In the US the focus returns to the jobs market and last weeks surprise rise in weekly jobless claims to 380k, with expectations that it was a one off blip, and should slip back to 366k. Philadelphia Fed survey of manufacturing activity for April is expected to slip back to 12 from 12.5 in March.

EURUSD – the single currency continues to play out a triangular consolidation from the highs this year from the February lows at 1.2975. Upper line resistance is located at 1.3330 while support lies at 1.3040. A break of this triangle could well signal a 500 point move.
The 55 day MA continues to act as resistance at 1.3210. To open up the lows this year at 1.2630 we need to see a concerted break below 1.2975. Only above 1.3400 targets the 200 day MA at 1.3525.

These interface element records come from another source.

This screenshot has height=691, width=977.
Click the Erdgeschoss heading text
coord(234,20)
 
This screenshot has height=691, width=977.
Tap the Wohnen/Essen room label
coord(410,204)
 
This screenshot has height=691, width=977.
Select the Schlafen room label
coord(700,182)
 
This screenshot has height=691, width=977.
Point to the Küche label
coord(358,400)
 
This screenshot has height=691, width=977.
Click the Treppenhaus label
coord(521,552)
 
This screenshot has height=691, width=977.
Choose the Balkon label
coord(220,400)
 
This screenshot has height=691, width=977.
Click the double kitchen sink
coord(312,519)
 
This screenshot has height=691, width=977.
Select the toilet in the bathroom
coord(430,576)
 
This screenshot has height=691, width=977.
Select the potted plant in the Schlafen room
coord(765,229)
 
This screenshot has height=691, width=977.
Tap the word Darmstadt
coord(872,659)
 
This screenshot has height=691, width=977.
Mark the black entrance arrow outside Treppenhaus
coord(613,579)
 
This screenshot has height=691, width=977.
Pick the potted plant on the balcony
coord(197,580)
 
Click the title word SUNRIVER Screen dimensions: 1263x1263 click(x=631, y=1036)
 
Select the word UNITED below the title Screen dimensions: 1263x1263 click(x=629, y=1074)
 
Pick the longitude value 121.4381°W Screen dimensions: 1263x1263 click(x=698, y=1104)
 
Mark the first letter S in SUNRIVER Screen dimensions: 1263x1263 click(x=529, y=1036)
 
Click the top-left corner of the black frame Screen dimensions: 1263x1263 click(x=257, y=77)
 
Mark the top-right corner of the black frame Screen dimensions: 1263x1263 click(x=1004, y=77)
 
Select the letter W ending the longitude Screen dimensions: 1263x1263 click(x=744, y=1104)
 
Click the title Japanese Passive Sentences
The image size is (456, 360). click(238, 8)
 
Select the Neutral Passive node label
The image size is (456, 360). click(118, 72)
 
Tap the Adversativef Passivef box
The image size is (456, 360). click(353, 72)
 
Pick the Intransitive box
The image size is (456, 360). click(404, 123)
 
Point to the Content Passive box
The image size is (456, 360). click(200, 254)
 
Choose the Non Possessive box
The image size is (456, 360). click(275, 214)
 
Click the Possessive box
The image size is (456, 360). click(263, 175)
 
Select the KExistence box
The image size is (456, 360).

GBPUSD – trend line support from the January lows at 1.5235 continues to act as support on the downside. This support line currently sits at 1.5835, and would require a break below 1.5800 to open up the 1.5700 level again. Yesterday’s move above 1.6000 increases the odds of a move beyond the recent highs at 1.6070, with a golden cross 50/200 daily MA cross over now looking increasingly likely which would suggest a move higher.
A weekly close above the 200 week MA at 1.5975 would be considered similarly bullish and could well target a move back to 1.6400 initially on a break above 1.6070.

EURGBP – yesterday’s break below 0.8200 to 19 month lows keeps the onus on the downside and a move towards the 2010 lows at 0.8065 as the next target.
Any rallies should now find some semblance of resistance at the 0.8220 area, while behind that at 0.8280.
While below the 0.8280 level the risk remains for further losses towards the 2010 lows at 0.8065. A move back above 0.8280 opens up risk for a move to 0.8330 trend line resistance from the February highs at 0.8505.

USDJPY – the weekly close remains important here with the cloud support now at the 80.70 level.
While above this level on a weekly closing basis the outlook remains constructive for the US dollar despite the low this week around the 80.30 level. A close below 80.70 argues for further losses towards 79.20.
The US dollar does need to break back beyond last weeks highs at 81.85/90 to retarget 83.30.